** EXERCISE REQUIREMENTS **
The data should be written out in full, exactly as it stands, and the pictures dropped.

^^^^^^^^

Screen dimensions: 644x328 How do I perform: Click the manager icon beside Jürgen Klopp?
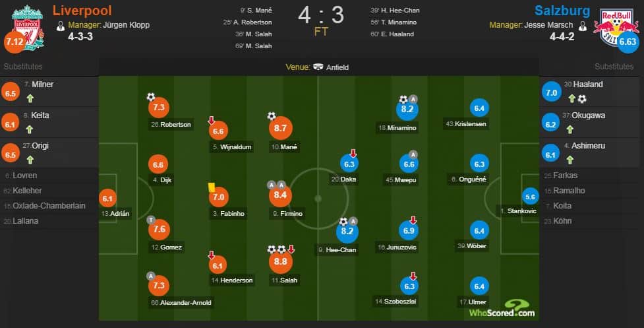(61, 26)
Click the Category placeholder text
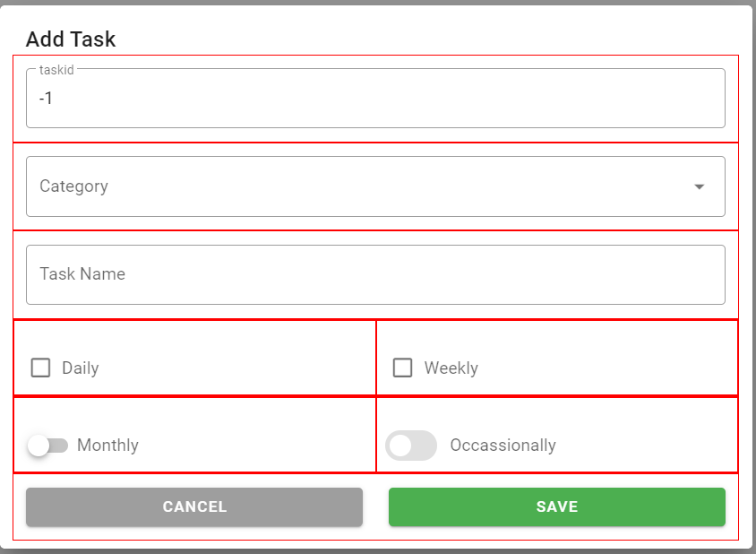Viewport: 756px width, 554px height. (73, 186)
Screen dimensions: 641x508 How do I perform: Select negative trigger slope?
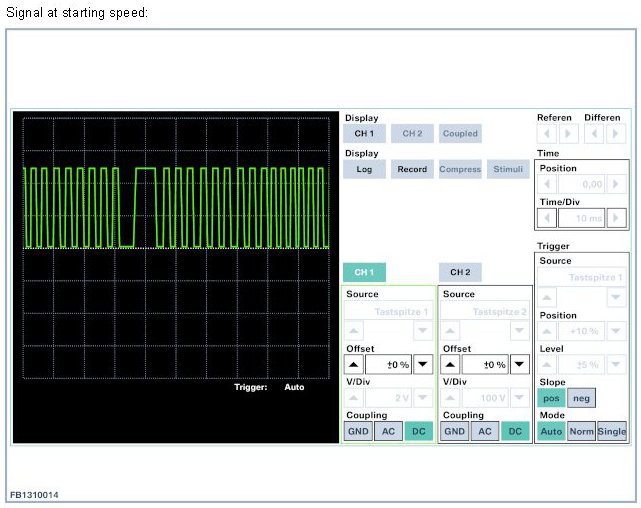coord(581,398)
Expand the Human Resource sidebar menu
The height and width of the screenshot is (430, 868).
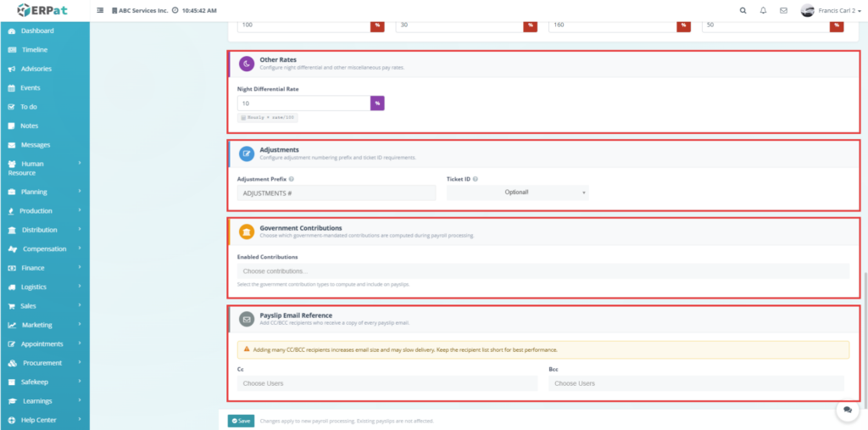pos(45,169)
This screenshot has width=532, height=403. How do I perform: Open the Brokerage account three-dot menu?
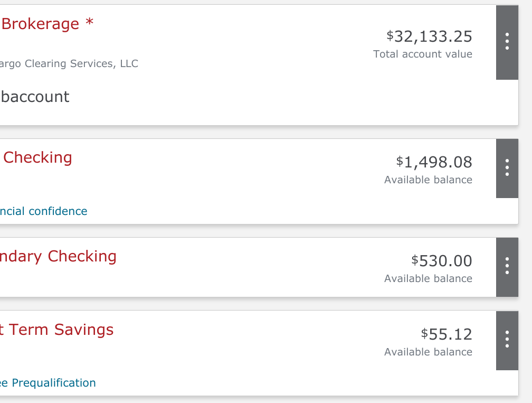pyautogui.click(x=507, y=41)
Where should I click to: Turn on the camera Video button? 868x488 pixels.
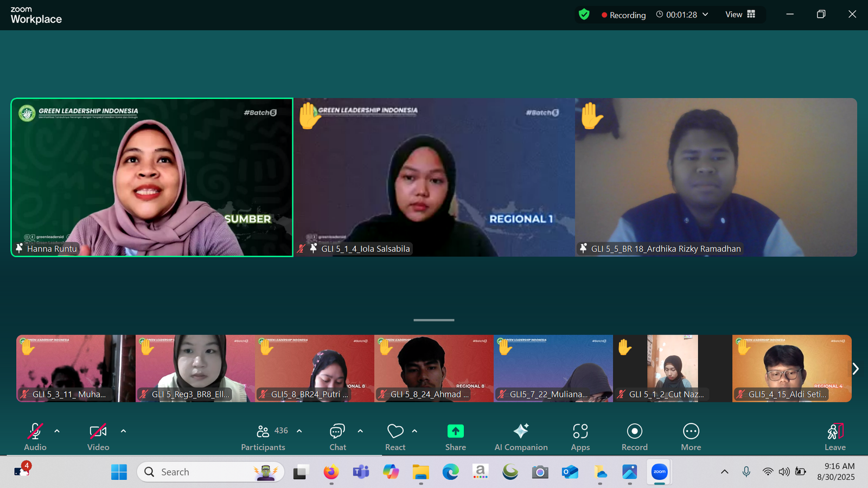click(98, 436)
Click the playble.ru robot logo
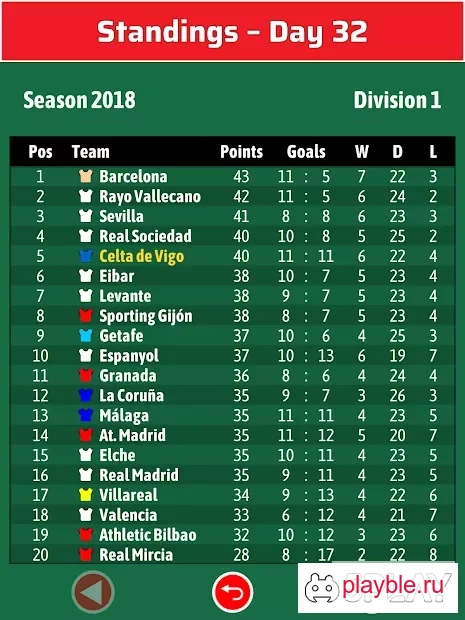Image resolution: width=465 pixels, height=620 pixels. tap(322, 588)
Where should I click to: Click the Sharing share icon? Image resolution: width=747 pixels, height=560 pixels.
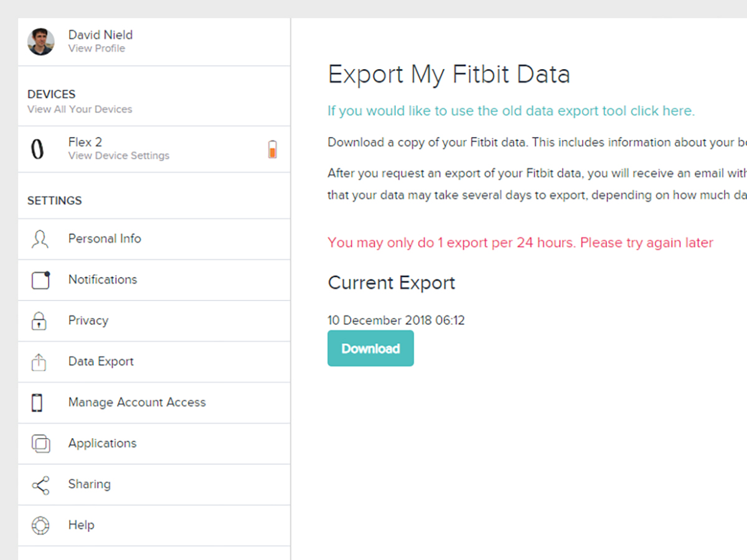click(40, 484)
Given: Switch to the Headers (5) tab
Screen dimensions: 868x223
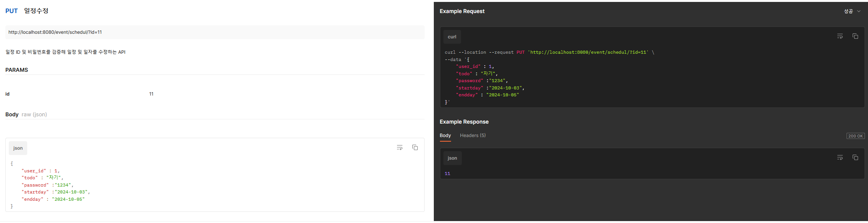Looking at the screenshot, I should coord(473,135).
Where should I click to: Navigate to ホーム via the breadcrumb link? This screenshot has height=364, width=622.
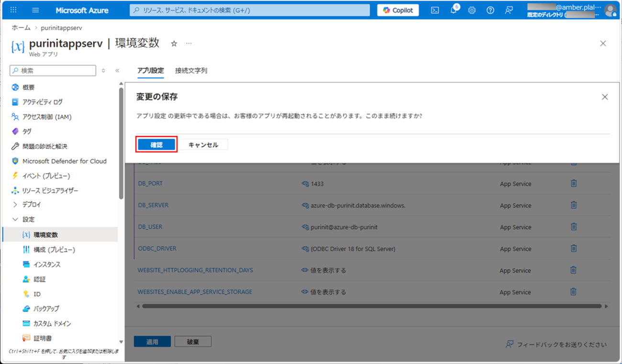pyautogui.click(x=21, y=28)
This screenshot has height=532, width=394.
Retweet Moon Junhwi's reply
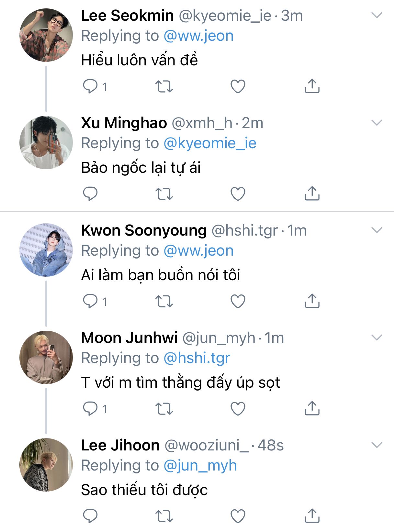pyautogui.click(x=164, y=409)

^^^^^^^^

** SOLUTION TO THIS PROBLEM **
Screen dimensions: 644x328 How do I perform: Click the manager icon beside Jürgen Klopp?
(61, 26)
Click the Category placeholder text
Viewport: 756px width, 554px height. (73, 186)
Screen dimensions: 641x508 How do I perform: Select negative trigger slope?
coord(581,398)
Expand the Human Resource sidebar menu
The height and width of the screenshot is (430, 868).
pos(45,169)
This screenshot has width=532, height=403. How do I perform: Open the Brokerage account three-dot menu?
pyautogui.click(x=507, y=41)
Where should I click to: Turn on the camera Video button? 868x488 pixels.
click(98, 436)
Click the playble.ru robot logo
Image resolution: width=465 pixels, height=620 pixels. tap(322, 588)
Where should I click to: Click the Sharing share icon? Image resolution: width=747 pixels, height=560 pixels.
click(40, 484)
Given: Switch to the Headers (5) tab
Screen dimensions: 868x223
Looking at the screenshot, I should coord(473,135).
Where should I click to: Navigate to ホーム via the breadcrumb link? This screenshot has height=364, width=622.
pyautogui.click(x=21, y=28)
This screenshot has height=532, width=394.
Retweet Moon Junhwi's reply
pyautogui.click(x=164, y=409)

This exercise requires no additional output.